[Records for the task — start]

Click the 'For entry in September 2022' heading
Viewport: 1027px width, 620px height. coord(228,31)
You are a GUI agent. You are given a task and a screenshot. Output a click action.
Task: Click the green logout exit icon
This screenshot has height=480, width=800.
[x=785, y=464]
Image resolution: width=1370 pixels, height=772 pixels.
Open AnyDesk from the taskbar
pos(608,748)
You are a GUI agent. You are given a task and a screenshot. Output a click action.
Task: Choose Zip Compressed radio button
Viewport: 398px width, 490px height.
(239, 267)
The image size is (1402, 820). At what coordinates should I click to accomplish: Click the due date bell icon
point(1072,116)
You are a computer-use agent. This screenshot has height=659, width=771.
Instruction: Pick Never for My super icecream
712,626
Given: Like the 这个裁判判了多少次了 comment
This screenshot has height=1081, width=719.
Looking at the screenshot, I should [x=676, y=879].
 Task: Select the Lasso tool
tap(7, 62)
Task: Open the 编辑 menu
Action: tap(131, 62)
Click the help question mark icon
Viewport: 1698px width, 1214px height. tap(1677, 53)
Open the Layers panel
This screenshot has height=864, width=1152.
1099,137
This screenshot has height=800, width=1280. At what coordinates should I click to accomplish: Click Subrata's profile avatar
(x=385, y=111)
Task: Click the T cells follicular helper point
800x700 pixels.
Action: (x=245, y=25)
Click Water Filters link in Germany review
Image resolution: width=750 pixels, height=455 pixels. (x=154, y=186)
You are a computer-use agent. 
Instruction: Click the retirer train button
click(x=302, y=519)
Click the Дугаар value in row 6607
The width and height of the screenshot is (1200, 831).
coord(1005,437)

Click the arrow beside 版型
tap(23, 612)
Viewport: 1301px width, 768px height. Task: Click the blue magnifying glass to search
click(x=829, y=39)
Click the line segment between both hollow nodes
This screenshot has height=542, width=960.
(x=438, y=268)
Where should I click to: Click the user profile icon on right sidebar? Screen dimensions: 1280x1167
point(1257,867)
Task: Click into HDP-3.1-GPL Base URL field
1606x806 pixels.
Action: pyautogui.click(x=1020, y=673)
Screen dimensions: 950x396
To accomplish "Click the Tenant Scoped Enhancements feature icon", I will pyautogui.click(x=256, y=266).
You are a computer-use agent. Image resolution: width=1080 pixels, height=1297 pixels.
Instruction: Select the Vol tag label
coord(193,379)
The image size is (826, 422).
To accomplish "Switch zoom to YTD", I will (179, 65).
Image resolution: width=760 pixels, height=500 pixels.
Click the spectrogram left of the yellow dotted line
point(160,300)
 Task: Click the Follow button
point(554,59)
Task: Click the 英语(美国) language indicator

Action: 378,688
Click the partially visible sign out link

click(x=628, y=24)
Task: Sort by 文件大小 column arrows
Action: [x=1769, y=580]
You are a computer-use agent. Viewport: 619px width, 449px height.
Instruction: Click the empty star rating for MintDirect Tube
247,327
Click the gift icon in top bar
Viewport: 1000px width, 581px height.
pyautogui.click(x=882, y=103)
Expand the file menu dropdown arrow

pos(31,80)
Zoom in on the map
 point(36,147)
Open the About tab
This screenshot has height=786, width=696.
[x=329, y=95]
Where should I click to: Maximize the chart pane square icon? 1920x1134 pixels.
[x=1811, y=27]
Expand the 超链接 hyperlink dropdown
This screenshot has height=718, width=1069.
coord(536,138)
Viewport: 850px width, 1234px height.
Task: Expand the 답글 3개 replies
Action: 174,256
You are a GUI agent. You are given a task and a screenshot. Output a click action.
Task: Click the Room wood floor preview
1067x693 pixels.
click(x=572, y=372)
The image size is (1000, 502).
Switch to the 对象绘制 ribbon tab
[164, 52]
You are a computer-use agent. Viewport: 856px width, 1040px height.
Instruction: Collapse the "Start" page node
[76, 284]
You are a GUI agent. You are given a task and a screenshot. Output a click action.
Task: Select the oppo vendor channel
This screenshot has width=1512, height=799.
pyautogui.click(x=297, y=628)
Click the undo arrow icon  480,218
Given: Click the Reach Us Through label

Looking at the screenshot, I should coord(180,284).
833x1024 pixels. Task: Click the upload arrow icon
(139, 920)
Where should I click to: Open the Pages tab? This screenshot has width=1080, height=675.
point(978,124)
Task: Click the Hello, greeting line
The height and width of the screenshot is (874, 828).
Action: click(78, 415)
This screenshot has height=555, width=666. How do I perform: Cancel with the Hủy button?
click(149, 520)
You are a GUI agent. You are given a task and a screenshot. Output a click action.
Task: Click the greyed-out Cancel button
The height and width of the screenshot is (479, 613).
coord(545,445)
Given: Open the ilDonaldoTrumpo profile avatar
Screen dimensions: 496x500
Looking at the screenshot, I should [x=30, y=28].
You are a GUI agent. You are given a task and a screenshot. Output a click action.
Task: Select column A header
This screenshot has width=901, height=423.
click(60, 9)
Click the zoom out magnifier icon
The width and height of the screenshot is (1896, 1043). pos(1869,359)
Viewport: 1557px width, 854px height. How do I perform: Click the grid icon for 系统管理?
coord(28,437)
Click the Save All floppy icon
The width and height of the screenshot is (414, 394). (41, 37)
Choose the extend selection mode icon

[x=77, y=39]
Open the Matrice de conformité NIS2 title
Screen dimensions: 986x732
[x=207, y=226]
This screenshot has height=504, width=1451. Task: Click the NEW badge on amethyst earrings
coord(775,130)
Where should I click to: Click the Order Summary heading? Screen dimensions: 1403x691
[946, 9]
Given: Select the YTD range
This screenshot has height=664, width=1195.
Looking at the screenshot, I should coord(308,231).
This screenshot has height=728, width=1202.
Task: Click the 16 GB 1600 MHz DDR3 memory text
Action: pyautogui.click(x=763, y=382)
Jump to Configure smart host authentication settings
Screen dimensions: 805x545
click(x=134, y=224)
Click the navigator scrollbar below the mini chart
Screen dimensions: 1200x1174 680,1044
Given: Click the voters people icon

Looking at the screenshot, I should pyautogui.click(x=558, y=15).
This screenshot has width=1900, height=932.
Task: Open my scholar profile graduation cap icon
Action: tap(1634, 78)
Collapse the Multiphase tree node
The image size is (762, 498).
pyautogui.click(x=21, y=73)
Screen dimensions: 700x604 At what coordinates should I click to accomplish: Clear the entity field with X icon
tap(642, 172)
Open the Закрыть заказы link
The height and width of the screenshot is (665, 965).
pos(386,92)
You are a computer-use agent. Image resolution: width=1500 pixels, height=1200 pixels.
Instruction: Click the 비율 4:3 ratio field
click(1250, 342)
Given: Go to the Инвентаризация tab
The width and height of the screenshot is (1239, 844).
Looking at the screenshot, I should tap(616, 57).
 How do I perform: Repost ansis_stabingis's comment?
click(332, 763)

[Records for the task — finish]

> **The problem**:
Nothing but the lines from the one with "This screenshot has height=504, width=1451." through the last line of the entries should be repeated, and those exactly.

> **Written reply**:
This screenshot has height=504, width=1451. Task: Click the NEW badge on amethyst earrings
coord(775,130)
Where should I click to: Click the Order Summary heading? Screen dimensions: 1403x691
[946, 9]
Given: Select the YTD range
This screenshot has height=664, width=1195.
Looking at the screenshot, I should coord(308,231).
This screenshot has height=728, width=1202.
Task: Click the 16 GB 1600 MHz DDR3 memory text
Action: pyautogui.click(x=763, y=382)
Jump to Configure smart host authentication settings
Screen dimensions: 805x545
click(x=134, y=224)
Click the navigator scrollbar below the mini chart
Screen dimensions: 1200x1174 680,1044
Given: Click the voters people icon

Looking at the screenshot, I should pyautogui.click(x=558, y=15).
This screenshot has width=1900, height=932.
Task: Open my scholar profile graduation cap icon
Action: tap(1634, 78)
Collapse the Multiphase tree node
The image size is (762, 498).
pyautogui.click(x=21, y=73)
Screen dimensions: 700x604 At what coordinates should I click to accomplish: Clear the entity field with X icon
tap(642, 172)
Open the Закрыть заказы link
The height and width of the screenshot is (665, 965).
pos(386,92)
You are a computer-use agent. Image resolution: width=1500 pixels, height=1200 pixels.
Instruction: Click the 비율 4:3 ratio field
click(1250, 342)
Given: Go to the Инвентаризация tab
The width and height of the screenshot is (1239, 844).
Looking at the screenshot, I should tap(616, 57).
 How do I perform: Repost ansis_stabingis's comment?
click(332, 763)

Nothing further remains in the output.